RP2 mentioned in the article really wraps some of these concepts up nicely. Take a the unit circle in 2 dimensions. So, you have the origin and all points at a distance < 1 from the origin. How many independent vectors do you have? Well, anything parallel is really the same vector, right, so we can reduce what we are considering to just lines that pass THROUGH the origin. Okay, now if we want all parallel lines to intersect, the only way for us to do this is to decide that when a line heads out from the origin and hits the boundary circle, it'll connect to where that line intersects the boundary int he other direction. So basically opposite points on the boundary circle are defined to be the same point - "identified with one another." You can do geometry on this space - you can study its topological properties, etc.

Date: 2006-07-14 01:48 pm (UTC)
From: [identity profile] tcepsa.livejournal.com
Awesome, thanks for clarifying :) While it still kind of bends my brain to try to conceive of any two points directly across from each other on a circle as being the same point (very tricky to visualize, which is how I prefer to do things ;) I think that I have a better understanding of what that means.
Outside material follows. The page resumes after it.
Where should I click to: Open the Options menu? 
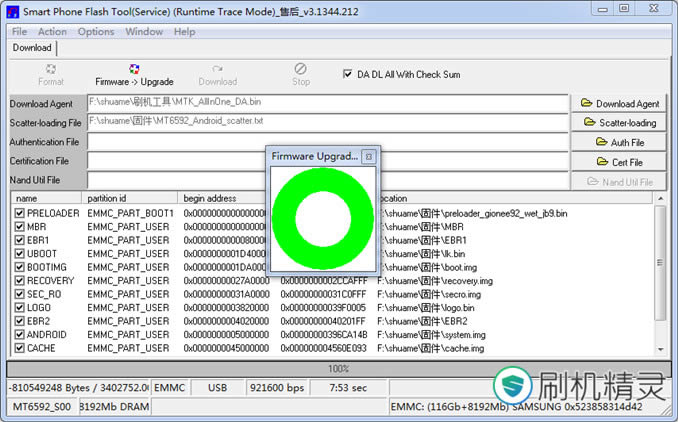pyautogui.click(x=96, y=31)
To see whether I understand the idea behind the "line at infinity," it sounds like it is basically something that somebody came up with (a new axiom, because it wasn't derivable from the existing set of axioms?) to allow a different geometry (projective geometry) to exist which then makes it possible to address certain types of problems that weren't solveable (or were extremely messy) in the geometry defined by the previous set of axioms. Am I close? :)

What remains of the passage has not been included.